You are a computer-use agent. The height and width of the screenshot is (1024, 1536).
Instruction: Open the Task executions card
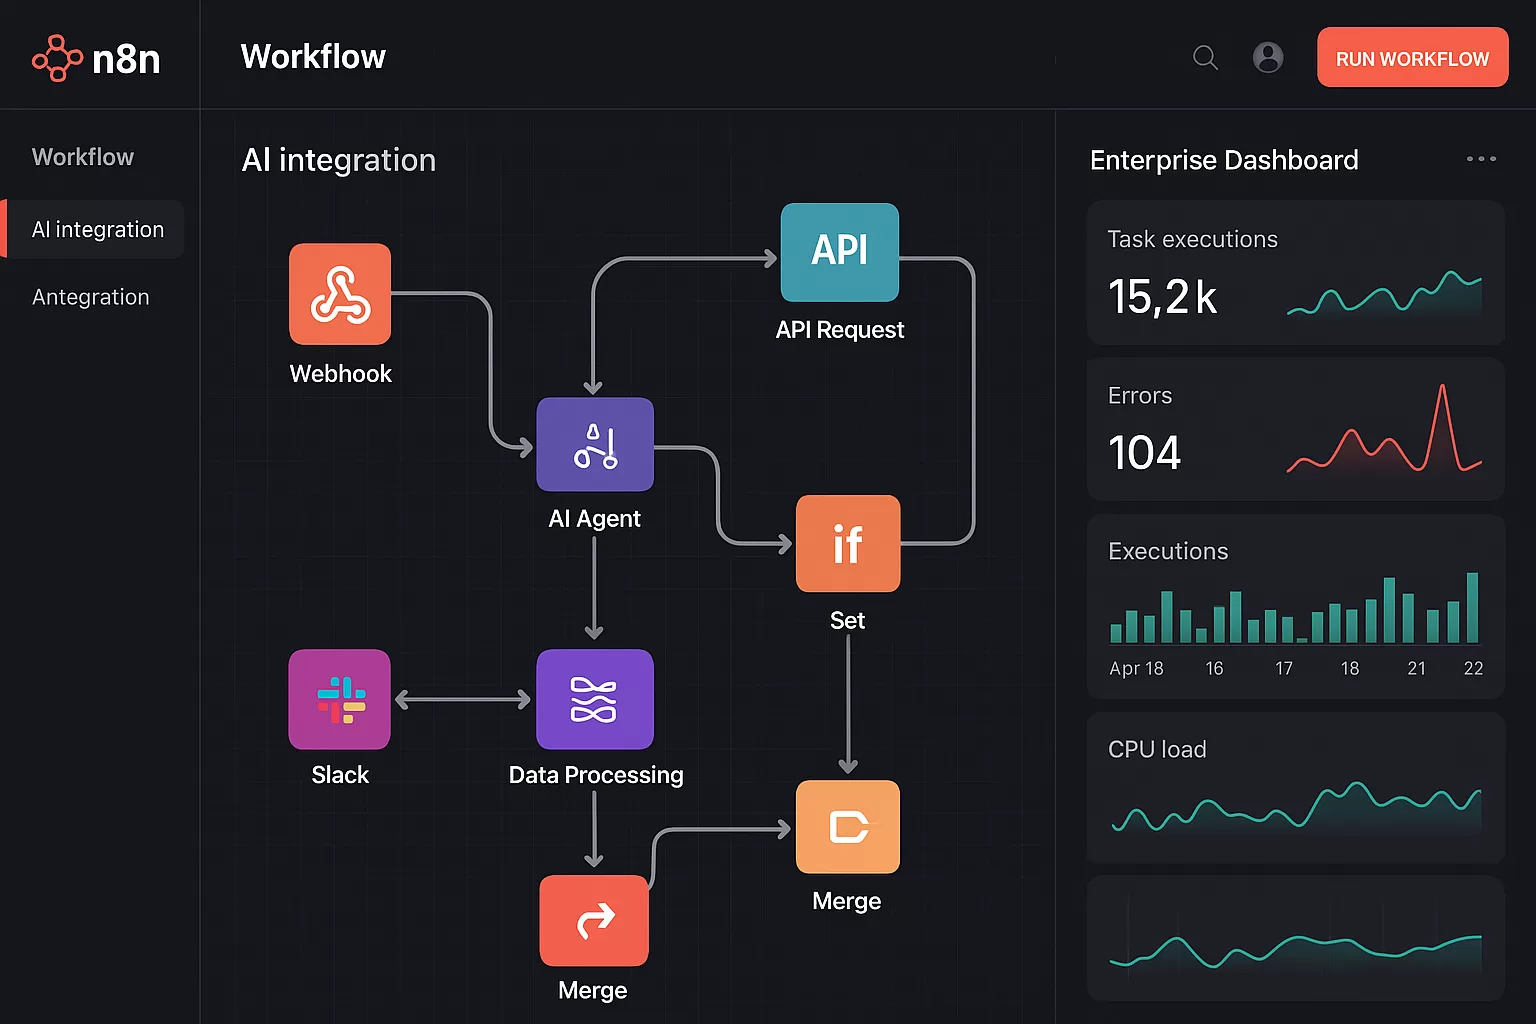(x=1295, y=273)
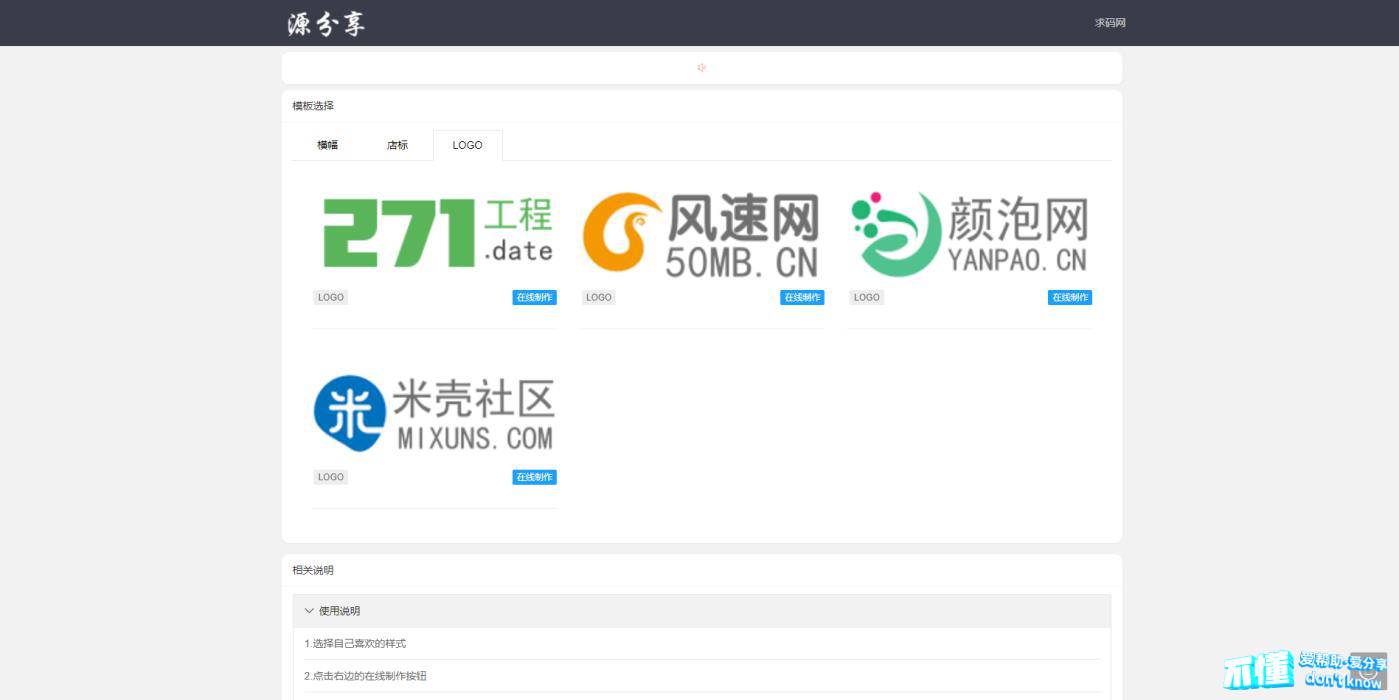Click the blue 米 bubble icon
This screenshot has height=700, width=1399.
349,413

* * *

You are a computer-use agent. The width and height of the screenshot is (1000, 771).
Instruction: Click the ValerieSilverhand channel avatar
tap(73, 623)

==

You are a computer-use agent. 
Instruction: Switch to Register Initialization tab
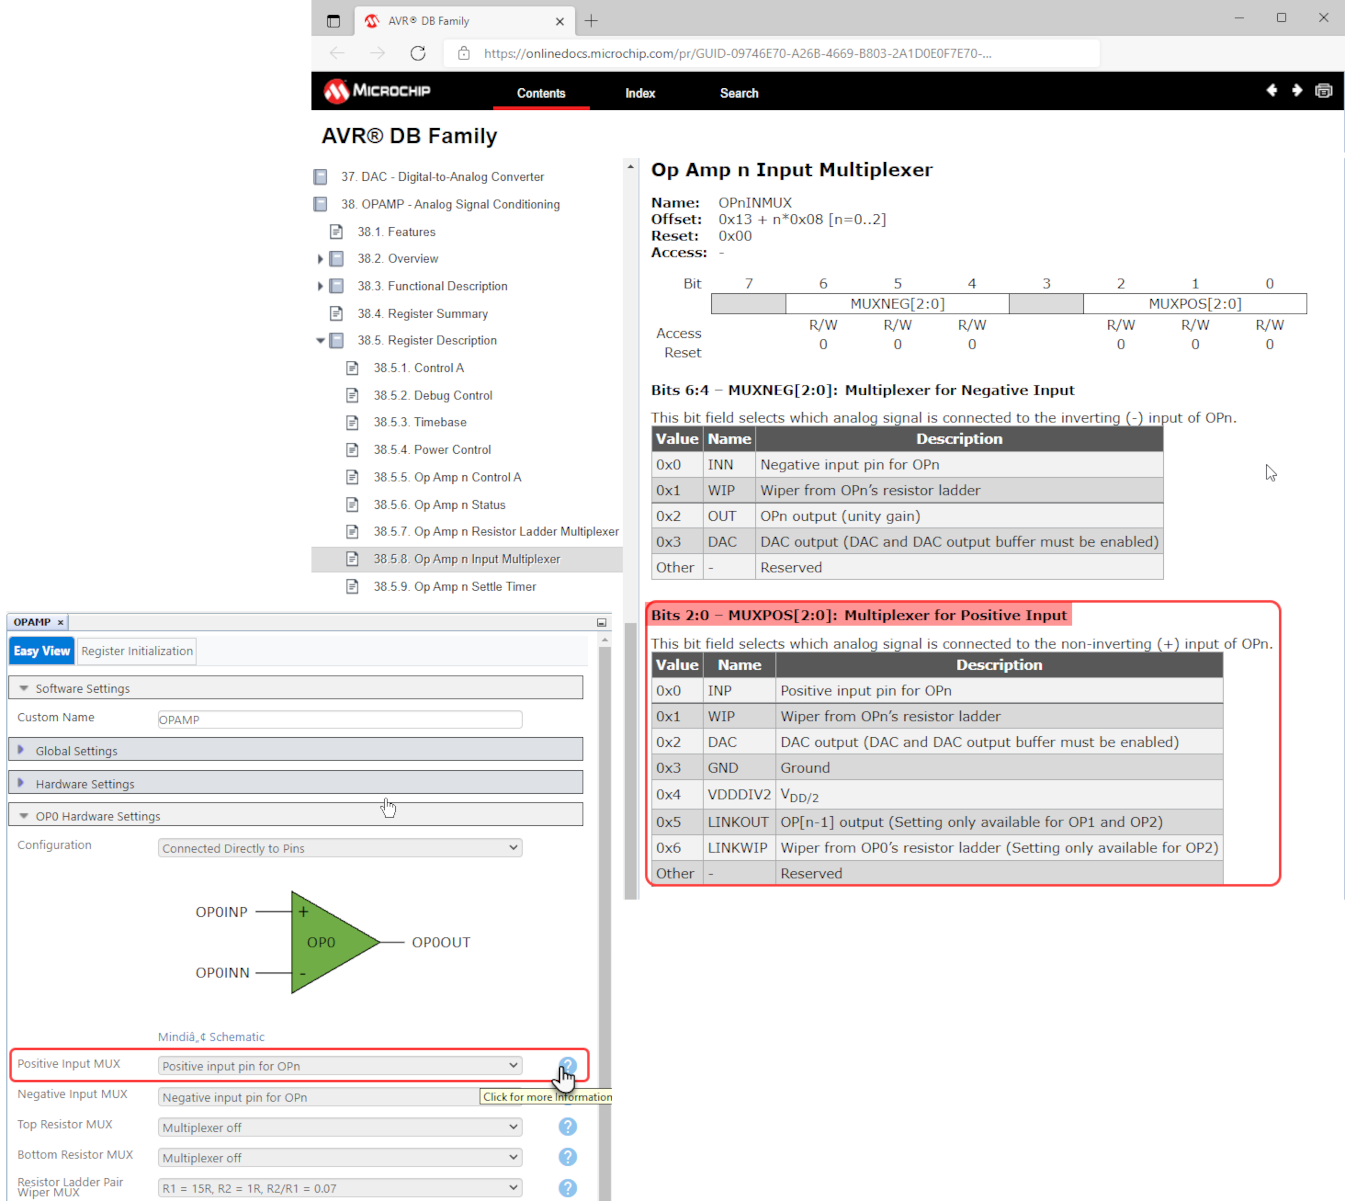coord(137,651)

> _THE REQUEST_
Reproduce word for word the part of the items that opens with the line containing "You are a computer-use agent. The width" and closes with the line containing "tap(73, 623)", including both of those lines.

> _RESULT OF THIS TASK_
You are a computer-use agent. The width and height of the screenshot is (1000, 771).
Instruction: Click the ValerieSilverhand channel avatar
tap(73, 623)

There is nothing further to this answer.